The tech giants all voiced hefty capital expenditure investment plans for the year.

Stack of money floating on a cloud

Francis Scialabba

3 min read

The cloud industry’s power trio fell short of analyst expectations in their most recent respective quarters as capacity constraints proved to be a real problem for the hyperscalers.

Amazon Web Services (AWS) reported $28.8 billion in revenue for the quarter ending Dec. 31, up 19% from the previous year, and a sliver under StreetAccount analysts’ estimate of $28.84 billion. In comparison, Microsoft’s Intelligent Cloud unit brought in $25.5 billion in revenue, up 19% YoY, while Google Cloud reported just under $12 billion in revenue for the quarter, an almost 30% uptick from the year prior.

Amazon. On a call with analysts last week, Amazon CEO Andy Jassy defended the subsidiary’s growth for the quarter, blaming it largely on capacity constraints it is encountering.

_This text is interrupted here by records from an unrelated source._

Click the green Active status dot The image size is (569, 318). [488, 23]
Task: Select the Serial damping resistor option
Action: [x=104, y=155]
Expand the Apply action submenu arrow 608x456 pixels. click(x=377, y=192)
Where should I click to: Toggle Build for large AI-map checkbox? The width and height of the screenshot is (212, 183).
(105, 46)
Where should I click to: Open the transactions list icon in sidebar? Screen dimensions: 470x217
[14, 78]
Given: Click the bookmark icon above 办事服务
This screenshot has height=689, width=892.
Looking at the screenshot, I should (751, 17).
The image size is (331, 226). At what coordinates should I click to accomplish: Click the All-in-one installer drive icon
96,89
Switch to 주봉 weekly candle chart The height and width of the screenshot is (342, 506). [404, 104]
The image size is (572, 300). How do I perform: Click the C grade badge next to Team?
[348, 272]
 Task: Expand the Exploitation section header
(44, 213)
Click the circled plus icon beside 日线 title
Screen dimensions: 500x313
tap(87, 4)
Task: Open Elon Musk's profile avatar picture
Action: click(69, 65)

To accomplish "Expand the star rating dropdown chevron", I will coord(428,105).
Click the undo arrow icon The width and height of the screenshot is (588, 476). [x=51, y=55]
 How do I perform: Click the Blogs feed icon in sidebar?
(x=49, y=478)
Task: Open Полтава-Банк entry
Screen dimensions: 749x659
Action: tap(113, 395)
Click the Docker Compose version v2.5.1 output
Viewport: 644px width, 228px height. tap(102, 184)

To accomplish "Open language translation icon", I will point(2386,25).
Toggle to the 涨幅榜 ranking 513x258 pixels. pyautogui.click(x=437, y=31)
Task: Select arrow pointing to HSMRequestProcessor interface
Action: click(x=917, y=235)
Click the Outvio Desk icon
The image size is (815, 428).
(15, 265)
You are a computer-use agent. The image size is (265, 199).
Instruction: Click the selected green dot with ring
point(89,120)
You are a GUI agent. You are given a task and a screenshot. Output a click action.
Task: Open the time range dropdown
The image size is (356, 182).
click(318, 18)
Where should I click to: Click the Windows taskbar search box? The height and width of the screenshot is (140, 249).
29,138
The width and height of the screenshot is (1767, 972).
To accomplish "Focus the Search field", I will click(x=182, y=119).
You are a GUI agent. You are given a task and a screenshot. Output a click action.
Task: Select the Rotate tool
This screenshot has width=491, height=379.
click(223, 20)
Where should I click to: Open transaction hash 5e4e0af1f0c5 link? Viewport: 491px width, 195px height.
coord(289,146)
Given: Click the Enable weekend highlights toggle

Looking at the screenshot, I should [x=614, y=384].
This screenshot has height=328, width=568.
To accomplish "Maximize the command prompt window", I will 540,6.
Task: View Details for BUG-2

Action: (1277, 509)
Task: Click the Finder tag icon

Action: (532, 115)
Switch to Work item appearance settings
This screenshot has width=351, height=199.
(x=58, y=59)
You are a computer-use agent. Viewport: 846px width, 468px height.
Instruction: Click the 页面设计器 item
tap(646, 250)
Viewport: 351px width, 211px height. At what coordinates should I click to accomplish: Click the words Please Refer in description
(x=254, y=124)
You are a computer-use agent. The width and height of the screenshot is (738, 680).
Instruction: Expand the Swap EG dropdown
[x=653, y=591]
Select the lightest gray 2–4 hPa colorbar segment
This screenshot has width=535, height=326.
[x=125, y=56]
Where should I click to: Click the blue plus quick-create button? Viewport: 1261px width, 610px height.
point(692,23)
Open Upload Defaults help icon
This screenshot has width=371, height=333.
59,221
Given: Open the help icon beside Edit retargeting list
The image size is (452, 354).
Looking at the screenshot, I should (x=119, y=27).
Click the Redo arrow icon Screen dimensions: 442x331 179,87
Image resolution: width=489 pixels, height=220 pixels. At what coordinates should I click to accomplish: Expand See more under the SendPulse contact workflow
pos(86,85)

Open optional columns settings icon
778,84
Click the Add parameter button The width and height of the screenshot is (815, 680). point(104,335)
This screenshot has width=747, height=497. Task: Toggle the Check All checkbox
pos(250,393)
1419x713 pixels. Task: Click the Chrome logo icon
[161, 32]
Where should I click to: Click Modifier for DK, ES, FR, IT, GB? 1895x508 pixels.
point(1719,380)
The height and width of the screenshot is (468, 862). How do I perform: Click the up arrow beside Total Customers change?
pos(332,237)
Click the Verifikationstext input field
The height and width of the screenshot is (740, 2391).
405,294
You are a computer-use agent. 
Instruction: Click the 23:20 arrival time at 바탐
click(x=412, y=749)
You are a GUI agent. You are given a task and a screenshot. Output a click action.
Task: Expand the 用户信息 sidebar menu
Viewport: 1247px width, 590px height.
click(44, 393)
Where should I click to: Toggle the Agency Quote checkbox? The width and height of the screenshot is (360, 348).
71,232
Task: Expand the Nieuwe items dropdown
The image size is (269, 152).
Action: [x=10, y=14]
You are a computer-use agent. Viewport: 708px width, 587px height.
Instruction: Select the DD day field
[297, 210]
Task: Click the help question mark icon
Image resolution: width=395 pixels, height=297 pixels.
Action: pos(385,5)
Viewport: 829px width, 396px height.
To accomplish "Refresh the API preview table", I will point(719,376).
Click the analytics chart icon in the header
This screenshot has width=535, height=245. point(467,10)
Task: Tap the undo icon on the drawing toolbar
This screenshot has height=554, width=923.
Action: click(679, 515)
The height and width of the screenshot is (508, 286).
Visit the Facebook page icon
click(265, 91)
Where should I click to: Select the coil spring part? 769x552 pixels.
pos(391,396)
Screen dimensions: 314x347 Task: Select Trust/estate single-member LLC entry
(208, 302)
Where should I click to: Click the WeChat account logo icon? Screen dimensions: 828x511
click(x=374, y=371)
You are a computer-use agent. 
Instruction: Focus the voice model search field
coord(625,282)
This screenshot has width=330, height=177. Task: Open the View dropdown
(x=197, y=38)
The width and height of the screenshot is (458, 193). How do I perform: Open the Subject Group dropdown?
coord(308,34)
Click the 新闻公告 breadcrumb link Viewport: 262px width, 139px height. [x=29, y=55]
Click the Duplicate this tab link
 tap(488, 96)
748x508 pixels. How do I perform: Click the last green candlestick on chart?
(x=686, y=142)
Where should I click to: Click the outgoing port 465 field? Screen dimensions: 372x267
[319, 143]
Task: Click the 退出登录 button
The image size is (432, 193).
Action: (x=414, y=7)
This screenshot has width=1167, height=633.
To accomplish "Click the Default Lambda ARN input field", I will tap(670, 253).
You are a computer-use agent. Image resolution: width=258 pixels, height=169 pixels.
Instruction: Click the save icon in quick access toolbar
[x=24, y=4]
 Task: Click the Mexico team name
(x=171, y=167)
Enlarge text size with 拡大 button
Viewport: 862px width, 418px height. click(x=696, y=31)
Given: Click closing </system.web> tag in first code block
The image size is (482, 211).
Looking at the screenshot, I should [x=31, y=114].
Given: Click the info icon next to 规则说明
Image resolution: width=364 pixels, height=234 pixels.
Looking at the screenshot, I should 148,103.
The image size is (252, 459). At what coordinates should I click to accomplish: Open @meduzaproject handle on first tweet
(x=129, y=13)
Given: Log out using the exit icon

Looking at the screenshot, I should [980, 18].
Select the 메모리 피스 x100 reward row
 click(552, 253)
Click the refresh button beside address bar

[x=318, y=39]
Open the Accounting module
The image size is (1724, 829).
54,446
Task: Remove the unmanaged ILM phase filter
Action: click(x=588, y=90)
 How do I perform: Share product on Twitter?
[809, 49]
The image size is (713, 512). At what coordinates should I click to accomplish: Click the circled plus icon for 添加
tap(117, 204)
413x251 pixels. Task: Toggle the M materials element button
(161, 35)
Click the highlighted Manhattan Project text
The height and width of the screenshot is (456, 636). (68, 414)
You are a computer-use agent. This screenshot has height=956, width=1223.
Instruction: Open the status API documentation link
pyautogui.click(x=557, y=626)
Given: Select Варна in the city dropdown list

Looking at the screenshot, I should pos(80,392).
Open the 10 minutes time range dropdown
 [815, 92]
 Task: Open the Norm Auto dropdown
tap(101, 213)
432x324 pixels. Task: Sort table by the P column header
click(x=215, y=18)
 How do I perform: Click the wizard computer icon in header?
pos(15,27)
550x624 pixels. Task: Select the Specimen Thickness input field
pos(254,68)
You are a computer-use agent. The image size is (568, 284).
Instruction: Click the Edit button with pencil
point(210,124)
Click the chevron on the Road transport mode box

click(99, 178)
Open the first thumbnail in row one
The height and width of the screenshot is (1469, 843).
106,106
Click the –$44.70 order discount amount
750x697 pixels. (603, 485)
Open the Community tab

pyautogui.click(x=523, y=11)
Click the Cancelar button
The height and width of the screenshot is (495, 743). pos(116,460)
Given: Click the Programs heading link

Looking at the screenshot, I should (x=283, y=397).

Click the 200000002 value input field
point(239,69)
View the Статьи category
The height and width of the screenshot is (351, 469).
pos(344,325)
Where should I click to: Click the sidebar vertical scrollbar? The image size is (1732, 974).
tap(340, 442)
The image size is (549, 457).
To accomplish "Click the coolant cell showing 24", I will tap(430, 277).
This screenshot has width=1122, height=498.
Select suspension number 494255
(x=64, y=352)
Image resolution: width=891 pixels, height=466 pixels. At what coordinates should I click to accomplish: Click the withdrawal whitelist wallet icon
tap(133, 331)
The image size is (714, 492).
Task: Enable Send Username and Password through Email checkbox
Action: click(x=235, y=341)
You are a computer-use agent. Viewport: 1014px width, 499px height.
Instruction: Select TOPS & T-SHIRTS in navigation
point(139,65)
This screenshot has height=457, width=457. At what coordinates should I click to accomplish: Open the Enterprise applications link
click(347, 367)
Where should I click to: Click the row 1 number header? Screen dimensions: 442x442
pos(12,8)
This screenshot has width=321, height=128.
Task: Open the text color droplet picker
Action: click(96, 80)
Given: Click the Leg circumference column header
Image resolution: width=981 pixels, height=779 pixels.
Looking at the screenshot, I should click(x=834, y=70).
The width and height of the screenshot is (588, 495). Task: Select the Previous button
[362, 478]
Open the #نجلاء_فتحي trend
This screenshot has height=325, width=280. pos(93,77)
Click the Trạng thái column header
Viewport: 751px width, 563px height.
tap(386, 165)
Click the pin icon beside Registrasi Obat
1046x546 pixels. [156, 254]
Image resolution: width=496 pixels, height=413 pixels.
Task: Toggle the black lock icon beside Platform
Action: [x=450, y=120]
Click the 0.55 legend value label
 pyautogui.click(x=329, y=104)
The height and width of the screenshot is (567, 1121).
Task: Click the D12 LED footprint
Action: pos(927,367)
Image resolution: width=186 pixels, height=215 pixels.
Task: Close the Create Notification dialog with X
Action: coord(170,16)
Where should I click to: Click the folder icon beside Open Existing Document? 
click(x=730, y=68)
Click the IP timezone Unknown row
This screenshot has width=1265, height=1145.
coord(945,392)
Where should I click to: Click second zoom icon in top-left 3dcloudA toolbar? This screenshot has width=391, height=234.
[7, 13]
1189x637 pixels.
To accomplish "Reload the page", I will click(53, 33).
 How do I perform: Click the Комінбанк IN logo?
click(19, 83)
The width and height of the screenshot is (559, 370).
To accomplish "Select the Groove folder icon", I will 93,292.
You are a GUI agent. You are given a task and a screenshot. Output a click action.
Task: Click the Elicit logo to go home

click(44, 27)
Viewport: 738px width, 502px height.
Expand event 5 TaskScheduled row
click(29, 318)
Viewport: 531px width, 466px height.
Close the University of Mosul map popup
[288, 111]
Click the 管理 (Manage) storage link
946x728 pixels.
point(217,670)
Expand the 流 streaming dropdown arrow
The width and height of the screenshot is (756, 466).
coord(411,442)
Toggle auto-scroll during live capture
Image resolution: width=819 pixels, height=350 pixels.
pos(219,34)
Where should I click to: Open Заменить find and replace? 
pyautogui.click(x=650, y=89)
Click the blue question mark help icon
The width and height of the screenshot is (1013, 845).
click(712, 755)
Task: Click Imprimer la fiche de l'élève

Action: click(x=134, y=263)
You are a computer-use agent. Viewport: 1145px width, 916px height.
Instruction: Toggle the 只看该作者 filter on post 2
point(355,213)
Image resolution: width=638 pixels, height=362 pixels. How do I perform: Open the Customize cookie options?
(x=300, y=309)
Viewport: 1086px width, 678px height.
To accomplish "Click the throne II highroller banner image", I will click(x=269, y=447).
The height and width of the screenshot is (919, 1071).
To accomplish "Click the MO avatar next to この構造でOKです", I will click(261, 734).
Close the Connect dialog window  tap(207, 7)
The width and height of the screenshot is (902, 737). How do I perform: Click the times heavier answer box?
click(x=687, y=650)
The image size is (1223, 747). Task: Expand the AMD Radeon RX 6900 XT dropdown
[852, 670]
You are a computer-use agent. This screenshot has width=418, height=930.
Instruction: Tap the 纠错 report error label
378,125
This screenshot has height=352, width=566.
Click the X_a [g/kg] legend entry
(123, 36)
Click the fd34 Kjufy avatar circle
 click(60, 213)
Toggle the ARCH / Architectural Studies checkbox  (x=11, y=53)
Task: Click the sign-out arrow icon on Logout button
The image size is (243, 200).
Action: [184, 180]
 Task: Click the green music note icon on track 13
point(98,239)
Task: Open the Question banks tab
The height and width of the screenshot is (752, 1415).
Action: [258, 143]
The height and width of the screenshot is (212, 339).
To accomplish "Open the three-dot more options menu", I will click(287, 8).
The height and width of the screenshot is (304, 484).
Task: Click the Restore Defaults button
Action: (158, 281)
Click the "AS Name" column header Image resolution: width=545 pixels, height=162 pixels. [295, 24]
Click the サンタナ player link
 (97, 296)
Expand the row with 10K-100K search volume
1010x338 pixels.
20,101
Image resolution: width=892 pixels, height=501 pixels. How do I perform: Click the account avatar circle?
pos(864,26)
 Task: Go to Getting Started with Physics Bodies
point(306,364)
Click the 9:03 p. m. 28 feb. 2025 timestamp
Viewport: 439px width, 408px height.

“It is true that we could be growing faster if not for some of the constraints on capacity,” Jassy said on the Feb. 6 call. “And they come in the form of, I would say, chips from our third-party partners come in a little bit slower than before.”

Jassy told shareholders that he expects the constraints to lighten up in the second half of 2025 and that the hyperscaler will spend upward of $100 billion in capex this year. The CEO—who made sure to tout the company’s strong relationship with Nvidia during the call—added that while he expects that AWS’s growth will be “lumpy” over the upcoming years, he remains optimistic at what’s to come.

Google. Alphabet CFO Anat Ashkenazi also referenced capacity restraints during the company’s Q4 earnings call held on Feb. 4. She told analysts that AI demand exceeded available capacity at the end of last year.

“We are in a tight supply–demand situation, working very hard to bring more capacity online,” she said, adding that the company will continue to increase its investments in capex (by $75 billion this year to be exact) to increase its capacity.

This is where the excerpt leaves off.